Follow TV Tropes

Following

Film / Castaway on the Moon

Go To

https://static.tvtropes.org/pmwiki/pub/images/castaway_poster_1017.jpg

Castaway on the Moon is a 2009 Korean film written and directed by Hae-jun Lee. Kim Seong-Geun is a man with no hope left in the world—he was laid off from his job, his girlfriend dumped him, and he is over $200,000 in debt to a shady loan company. So he decides to kill himself by flinging himself off a bridge into the Han River. However, instead of drowning, he winds up washing up on Bamseom Island in the middle of the river, under a bridge. His cell phone's battery dies before he can call for help, and he can't swim, so he winds up marooned on the island, living a Robinson Crusoe existence right in the middle of Seoul.

Meanwhile, Kim Jung-yeon, a young agoraphobic woman, has not left her room in three years. She communicates with her parents only via texts, and interacts with the world only through South Korean social network service Cyworld. She takes pictures of the moon because no one's there, and she lives for the semi-annual air raid drills in which the streets of Seoul are deserted.
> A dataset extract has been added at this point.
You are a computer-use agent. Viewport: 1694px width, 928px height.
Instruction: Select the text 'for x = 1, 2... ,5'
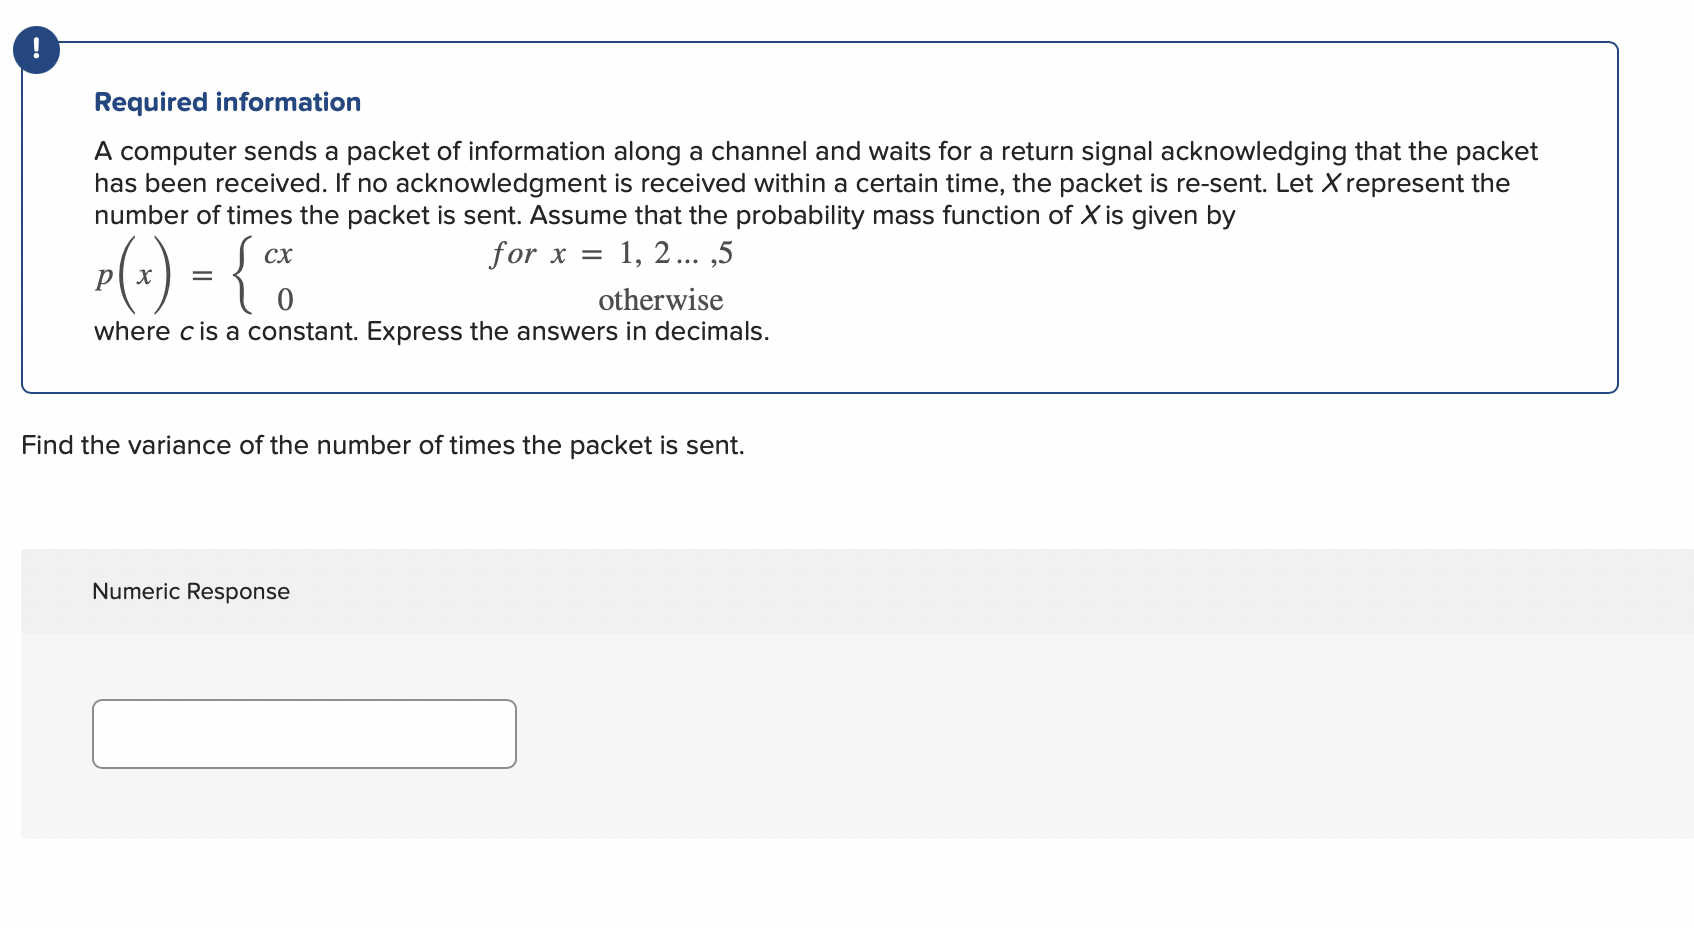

One day she looks out her window with the lens of her fancy camera, and sees Seong-gun puttering around his island. She is fascinated by him, and a strange relationship begins to form between them.

The movie is currently available subtitled on Netflix instant.


This film contains examples of:

  • Armor-Piercing Question: The innocuous question "WHO ARE YOU?" send Jung-yeon into a panic, as she remembers being caught out on Cyworld for using stock photos to create a fake identity.
  • Atomic F-Bomb: Written on the sand, after Jung-yeon panics and cuts off communication between them.
  • Box-and-Stick Trap: Seong-geun tries this in an effort to catch the pigeons on the island. He screws it up the first time but later successfully traps dinner.
  • Bungled Suicide: Jumping off a bridge didn't go as planned, but it serves Seong-geun in giving him his own home and a new life.
  • Chekhov's Gun: Jung-yeon mentions how much she likes it when Seoul has its semi-annual air raid drill, because all the traffic stops and everything freezes. At the end it seems she'll miss Seong-geun, because he boarded a bus that is pulling away. Then the air raid siren goes off, and the bus stops, allowing her to catch up.
  • Companion Cube: The scarecrow and duck paddle boat both serve as as stand in friends and consultants for Kim.
  • Deserted Island: The way Seong-geun tries to describe it over the phone, and his home for several months.
  • Empathic Environment: Jung-yeon freaks out after Seong-geun asks "WHO ARE YOU?". This is immediately followed by a ferocious thunderstorm that wrecks Seong-geun's little habitat.
  • Failure Montage: Seong-geun's first attempts to hunt and catch food on the island. He tries to rig up a spear to catch fish, using a stick and a fork, but spears his own foot. Later he gets much better at it.
  • Good Smoking, Evil Smoking: The cigarette smoked by Seong-Geun's ex-girlfriend in the flashback adds to her character's callous nature, while Seong-Geun later enjoys one himself without the same connotations.
  • Gratuitous English: Seong-Geun writes "HELP" on the sand in English, maybe because that's quicker to write than "도와주세요". Thereafter, all communication between Seong-geun and Jung-yeon is in English.
  • Love Before First Sight: A relationship is built on messages and telescopic peeping, before they ever meet.
  • Message in a Bottle: A variation on the trope. Jung-yeon communicates with Seong-geun by flinging messages in bottles off the bridge, down to the island.
  • Right Under Their Noses: Seong-geun's "desert island" is in the middle of the city and is right under the bridge over the Han River.
  • Robinsonade: Seong-geun constructs a shelter out of a derelict duck-shaped paddle boat, catches fish and birds, and even gets a little farm going—until the storm wrecks everything.
  • The Shut-In: Jung-yeon communicates via text. When a noodle delivery guy arrives, she slips the money under the door.
  • Unkempt Beauty: Both the leads. One is grimy and unshaven on a desert island, and the other is a shut-in who's not that careful about personal hygeine.
  • The Unreveal: Jung-yeon, otherwise quite lovely, has a scar or disfigurement of some sort on her forehead above her right eye. It's never revealed how she got it, or whether the scar is the reason she's a shut-in.
  • Vertigo Effect: Used when Jung-yeon leaves the apartment for the first time in three years, to send a message to Seong-geun.